• Task to carry out
From the entries below, copy every line holding the word "will".

Material for this exercise START

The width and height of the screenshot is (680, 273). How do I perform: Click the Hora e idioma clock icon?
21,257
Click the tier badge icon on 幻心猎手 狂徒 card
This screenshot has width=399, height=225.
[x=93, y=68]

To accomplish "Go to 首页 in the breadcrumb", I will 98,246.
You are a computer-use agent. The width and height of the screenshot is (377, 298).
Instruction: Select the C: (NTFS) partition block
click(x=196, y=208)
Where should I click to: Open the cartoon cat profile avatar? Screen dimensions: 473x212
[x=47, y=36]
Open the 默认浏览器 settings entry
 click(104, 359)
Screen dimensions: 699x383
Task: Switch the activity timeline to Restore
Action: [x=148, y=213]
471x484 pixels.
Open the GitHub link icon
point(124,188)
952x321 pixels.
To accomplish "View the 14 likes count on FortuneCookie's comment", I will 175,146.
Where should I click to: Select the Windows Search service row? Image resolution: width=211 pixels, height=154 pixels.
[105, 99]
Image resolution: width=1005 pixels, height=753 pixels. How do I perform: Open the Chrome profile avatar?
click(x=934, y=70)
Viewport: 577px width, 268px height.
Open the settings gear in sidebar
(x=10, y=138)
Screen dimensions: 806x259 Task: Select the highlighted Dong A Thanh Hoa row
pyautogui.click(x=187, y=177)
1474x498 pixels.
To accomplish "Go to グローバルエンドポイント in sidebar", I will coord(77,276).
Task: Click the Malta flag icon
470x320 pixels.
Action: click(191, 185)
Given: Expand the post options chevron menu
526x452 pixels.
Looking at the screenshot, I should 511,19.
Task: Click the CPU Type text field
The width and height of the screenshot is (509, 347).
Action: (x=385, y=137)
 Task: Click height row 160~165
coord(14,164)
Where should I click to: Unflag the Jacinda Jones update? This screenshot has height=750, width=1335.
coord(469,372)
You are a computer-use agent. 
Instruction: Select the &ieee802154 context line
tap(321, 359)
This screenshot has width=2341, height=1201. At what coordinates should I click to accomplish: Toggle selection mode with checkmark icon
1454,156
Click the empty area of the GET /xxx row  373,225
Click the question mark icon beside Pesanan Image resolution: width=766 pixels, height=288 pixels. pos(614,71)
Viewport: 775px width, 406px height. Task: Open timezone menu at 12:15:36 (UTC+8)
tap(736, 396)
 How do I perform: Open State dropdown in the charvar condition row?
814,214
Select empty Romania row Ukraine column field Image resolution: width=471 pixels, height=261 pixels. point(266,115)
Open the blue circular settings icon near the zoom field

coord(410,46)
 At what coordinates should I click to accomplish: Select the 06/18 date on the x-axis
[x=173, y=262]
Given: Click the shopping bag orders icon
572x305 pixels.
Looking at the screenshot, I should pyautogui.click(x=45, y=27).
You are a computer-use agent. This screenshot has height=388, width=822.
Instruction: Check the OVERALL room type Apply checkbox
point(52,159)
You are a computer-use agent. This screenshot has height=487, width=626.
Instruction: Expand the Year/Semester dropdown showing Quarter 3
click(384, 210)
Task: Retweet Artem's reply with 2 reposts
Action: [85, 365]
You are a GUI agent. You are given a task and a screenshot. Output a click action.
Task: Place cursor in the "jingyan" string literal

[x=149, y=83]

Material for this exercise END

• Answer to this exercise
To accomplish "Go to 首页 in the breadcrumb", I will 98,246.
To accomplish "View the 14 likes count on FortuneCookie's comment", I will 175,146.
To accomplish "Go to グローバルエンドポイント in sidebar", I will coord(77,276).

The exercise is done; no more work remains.